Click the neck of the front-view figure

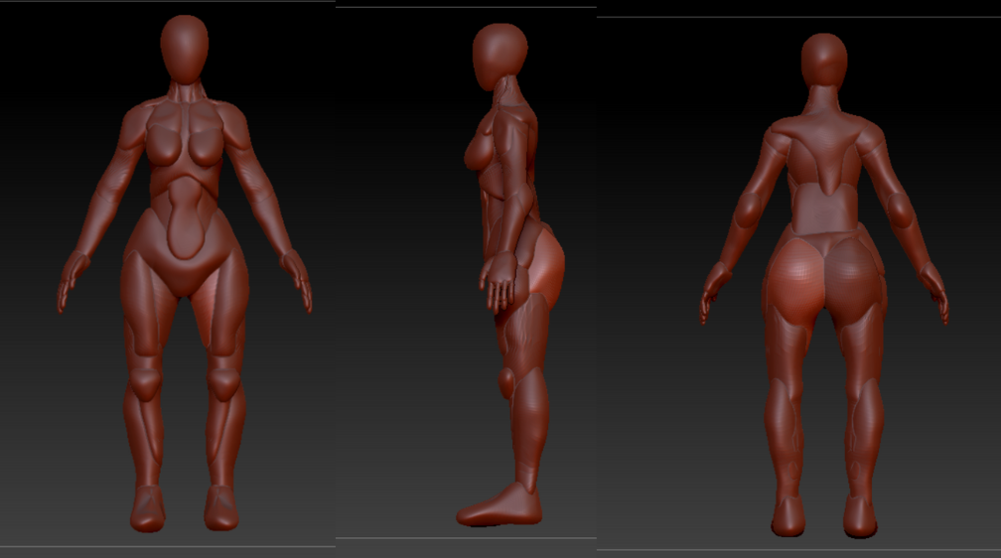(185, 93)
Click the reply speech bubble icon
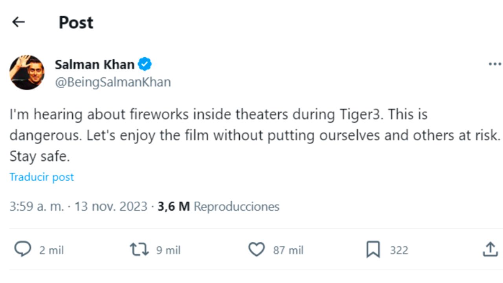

* * *

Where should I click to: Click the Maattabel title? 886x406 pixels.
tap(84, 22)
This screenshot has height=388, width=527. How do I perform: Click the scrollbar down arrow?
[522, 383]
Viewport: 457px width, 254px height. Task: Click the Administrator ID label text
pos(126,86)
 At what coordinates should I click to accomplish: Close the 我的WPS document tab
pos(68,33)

---

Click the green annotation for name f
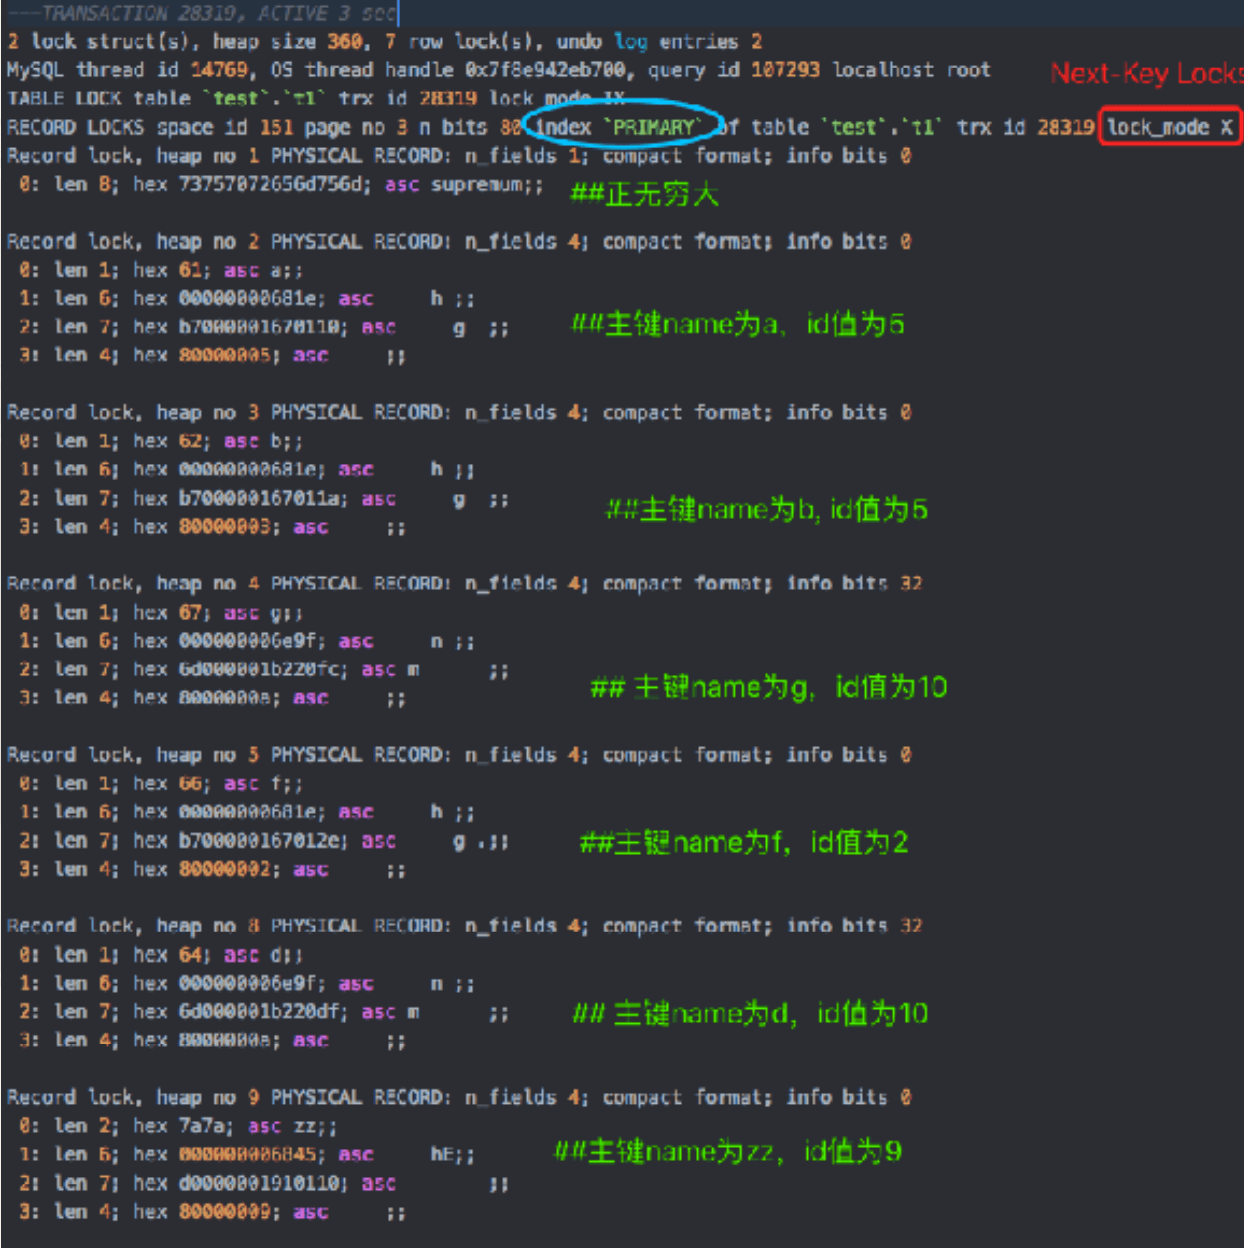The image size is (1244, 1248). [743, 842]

* _To do_
Copy word for word the span of the records above that begins at the line with "Click the neck of the front-view figure" and ends at the line with "Click the reply speech bubble icon", including those two lines but not the pictures.

* _Response area_
Click the neck of the front-view figure

(185, 93)
Click the reply speech bubble icon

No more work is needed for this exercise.